Okay, so as much as I know that having people tell you how good you look, how attractive they find you, how much they like a certain feature of yours, etc, I know that these are meant as compliments, and I really love to hear people tell me these things, no matter how much I get embarassed by it...
No, my problem is that the people that tell me this are NEVER SINGLE. I mean, really? :< Does nobody single find me attractive?
Cuz if that's it, then I can live with that... I just need to stop hearing people that aren't single telling me this stuff then.
Really, as lonely as I get, I'm perfectly happy with being single for now. (Life's to stressful to worry about a boyfriend anyway) Just... don't tell me you've got a boyfriend and then tell me that you really like the way that I look. It's more of a slap to the face than a compliment to me at this point.
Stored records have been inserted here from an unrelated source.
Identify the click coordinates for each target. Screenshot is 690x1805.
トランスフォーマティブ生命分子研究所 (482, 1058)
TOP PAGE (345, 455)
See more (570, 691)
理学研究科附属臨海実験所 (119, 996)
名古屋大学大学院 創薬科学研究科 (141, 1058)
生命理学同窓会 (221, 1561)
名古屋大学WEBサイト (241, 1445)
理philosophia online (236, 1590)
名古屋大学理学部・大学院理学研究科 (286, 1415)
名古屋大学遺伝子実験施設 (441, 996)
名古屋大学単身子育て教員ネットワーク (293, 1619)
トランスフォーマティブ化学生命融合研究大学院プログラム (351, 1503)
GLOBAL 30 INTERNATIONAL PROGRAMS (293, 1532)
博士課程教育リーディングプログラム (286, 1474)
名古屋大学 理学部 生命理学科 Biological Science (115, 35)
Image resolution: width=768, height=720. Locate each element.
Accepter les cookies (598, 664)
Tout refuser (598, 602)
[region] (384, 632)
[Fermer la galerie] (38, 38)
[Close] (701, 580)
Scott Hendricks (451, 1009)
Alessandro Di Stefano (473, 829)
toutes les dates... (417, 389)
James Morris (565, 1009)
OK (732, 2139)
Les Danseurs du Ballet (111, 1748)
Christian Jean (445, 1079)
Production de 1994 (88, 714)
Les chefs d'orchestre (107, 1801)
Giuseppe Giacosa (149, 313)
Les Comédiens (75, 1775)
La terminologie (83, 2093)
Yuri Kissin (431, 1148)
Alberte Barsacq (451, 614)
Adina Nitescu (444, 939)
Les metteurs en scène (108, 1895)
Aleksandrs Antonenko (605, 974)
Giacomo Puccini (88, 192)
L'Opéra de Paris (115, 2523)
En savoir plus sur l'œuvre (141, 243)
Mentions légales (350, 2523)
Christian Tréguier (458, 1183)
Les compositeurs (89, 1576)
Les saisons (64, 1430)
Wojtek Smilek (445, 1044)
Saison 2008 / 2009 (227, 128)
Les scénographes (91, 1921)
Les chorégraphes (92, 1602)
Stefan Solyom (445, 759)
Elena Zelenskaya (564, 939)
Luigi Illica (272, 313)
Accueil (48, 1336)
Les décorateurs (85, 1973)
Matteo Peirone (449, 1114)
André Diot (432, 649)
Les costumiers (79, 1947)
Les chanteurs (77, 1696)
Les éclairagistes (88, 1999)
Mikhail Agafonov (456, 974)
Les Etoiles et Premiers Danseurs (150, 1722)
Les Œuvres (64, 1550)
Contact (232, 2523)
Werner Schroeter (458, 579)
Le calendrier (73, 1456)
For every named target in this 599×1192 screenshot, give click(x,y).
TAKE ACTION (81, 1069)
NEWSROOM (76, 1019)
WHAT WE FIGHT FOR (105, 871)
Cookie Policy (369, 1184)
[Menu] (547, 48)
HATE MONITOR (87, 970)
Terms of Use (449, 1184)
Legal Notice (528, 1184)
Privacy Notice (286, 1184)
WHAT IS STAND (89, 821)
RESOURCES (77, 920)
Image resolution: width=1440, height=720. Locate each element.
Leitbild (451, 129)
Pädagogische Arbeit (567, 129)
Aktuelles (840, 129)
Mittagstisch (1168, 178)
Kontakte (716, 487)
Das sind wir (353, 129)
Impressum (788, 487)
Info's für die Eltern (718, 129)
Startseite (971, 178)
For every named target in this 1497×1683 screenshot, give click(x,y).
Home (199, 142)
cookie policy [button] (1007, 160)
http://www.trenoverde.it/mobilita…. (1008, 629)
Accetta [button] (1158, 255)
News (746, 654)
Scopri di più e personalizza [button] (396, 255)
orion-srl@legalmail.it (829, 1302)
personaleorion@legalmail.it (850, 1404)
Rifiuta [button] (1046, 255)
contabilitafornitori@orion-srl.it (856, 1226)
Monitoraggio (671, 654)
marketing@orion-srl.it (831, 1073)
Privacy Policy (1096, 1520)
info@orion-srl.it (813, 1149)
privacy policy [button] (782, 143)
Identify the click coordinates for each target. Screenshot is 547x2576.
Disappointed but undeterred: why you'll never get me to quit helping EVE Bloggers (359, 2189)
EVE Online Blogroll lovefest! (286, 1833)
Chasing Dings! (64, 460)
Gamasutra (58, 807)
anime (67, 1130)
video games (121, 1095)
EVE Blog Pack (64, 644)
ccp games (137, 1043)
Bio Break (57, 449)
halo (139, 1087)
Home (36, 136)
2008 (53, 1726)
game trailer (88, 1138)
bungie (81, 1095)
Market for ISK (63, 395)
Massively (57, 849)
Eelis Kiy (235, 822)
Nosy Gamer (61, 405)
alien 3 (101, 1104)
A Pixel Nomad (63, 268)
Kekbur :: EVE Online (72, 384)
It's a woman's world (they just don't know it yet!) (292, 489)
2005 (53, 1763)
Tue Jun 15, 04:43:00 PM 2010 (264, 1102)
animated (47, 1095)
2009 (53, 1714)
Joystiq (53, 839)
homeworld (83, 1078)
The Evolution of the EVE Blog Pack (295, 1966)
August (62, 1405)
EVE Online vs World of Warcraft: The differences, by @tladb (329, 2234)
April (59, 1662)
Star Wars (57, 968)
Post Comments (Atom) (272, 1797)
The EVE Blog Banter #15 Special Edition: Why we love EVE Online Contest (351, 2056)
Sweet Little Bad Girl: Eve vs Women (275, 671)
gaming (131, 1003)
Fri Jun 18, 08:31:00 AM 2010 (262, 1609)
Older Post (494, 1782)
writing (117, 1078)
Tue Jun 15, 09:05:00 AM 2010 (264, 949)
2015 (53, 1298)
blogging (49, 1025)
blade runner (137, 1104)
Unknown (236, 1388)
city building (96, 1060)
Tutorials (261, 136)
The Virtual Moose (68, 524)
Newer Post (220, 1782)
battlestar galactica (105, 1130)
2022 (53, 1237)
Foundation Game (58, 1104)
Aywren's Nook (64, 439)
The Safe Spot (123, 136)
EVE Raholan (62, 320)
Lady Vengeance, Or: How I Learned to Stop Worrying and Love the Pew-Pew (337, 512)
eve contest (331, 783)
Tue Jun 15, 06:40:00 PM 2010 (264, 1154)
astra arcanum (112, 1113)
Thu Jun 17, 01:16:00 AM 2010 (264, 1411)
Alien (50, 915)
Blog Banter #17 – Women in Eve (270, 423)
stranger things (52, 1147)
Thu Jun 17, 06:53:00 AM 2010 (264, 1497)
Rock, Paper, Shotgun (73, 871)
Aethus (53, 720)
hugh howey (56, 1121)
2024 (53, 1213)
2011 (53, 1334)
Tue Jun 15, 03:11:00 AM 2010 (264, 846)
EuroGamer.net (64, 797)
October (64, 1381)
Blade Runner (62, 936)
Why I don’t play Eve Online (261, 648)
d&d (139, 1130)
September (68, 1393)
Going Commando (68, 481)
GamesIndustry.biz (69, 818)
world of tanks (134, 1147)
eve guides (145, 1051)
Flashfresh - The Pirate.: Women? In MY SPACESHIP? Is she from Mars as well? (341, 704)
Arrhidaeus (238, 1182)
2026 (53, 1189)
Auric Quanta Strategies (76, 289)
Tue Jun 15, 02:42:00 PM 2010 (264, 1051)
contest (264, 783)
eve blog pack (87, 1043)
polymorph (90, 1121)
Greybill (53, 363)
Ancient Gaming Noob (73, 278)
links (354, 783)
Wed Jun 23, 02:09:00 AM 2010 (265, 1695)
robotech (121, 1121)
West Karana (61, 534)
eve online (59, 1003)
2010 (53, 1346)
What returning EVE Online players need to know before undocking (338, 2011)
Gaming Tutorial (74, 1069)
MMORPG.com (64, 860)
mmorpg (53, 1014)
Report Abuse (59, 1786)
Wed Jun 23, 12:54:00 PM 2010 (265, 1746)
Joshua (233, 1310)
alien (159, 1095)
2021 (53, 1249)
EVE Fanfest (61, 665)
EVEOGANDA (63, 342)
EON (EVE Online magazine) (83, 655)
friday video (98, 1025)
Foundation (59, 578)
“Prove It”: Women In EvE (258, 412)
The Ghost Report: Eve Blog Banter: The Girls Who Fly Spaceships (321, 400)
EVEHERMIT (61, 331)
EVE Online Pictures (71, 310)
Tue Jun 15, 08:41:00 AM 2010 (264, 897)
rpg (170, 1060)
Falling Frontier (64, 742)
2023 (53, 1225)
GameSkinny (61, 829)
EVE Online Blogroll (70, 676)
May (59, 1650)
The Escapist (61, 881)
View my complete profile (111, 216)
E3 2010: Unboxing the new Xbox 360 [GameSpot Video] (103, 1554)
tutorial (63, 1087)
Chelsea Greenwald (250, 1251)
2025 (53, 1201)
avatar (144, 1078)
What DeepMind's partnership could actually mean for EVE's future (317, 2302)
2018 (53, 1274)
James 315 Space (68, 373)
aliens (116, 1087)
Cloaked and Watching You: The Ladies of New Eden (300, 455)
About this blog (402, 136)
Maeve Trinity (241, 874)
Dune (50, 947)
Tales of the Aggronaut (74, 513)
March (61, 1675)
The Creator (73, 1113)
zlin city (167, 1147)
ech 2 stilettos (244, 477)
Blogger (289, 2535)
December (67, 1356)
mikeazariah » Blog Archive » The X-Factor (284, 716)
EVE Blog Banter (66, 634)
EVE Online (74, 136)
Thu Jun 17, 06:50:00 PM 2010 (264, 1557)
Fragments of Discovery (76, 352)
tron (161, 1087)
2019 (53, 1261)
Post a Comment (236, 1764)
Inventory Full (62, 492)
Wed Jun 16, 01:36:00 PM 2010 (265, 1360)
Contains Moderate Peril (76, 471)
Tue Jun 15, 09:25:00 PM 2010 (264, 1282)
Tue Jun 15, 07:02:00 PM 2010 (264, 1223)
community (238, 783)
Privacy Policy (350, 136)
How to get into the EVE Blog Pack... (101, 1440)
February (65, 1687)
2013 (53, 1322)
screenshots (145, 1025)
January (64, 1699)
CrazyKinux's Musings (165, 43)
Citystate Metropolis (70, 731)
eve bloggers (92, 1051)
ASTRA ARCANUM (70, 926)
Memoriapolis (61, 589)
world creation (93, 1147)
*sigh* anyway, rant's over.
Time for me to go and take a walk before the sun comes up~ It's the best time to be alone with my thoughts and to enjoy the beauty of the night. <3


April Fool's Day
Otter
[info]deolupin
...is a day that I hate with my entire being.


The entire day is insane, and I mean in the worst way possible. For those of you who enjoy this day and all that it stands for?
...Please stay the fuck away from me.


Text alone isn't enough for me to express my full distaste for this "holiday," but unfortunately it's all that I have. Pictures won't do much good, sound clips are okay but easily ignored, and videos (via youtube) are only so good. I would love to create some sort of... video ranting series, but bitching to my computer's monitor just doesn't do it for me. :/

But I digress.
I've pretty much made my point that I hate this day, and I suppose you might be asking why... So here we go:
The answer is pretty basic. I see/hear enough awful pranks on a weekly basis done by what I consider to be the sewage waste of radio broadcasting. I don't need to see more done in one day on a scale of huge numbers of people.
Also, I've seen some pretty lame and some pretty awful pranks done by people. Making people think you're hurt/injured or anything like that ISN'T FUNNY. 'Nuff said.



That's not to say that this day is 100% Terribad, though. Although I don't spend my time looking for pranks online, so I don't know if there are any others like this, the one website that I am most familiar with does a pretty fantastic "prank" each year.
That company of course is Gmail/Google. Theirs are done in the most tasteful yet truly "high-larious" way that I absolutely love the company more and more when I see these things.

Starting over
Otter
[info]deolupin
Soo.... yeah, I ended up going through and deleting all of my posts here mostly because they're just retarted little memes and stuff that... I just felt were really immature.

Not that I won't post memes and the like here in the future, but that those were the only things here... and I'd like to actually use this journal as a journal and not the receptacle for all the BS ridiculous things that I find on the internets. --I can use the notes section in Facebook for that, now. XDD

Anyway, just creating the first post for mah new journal, hopefully I'll get back into journaling more and see y'all around here again~!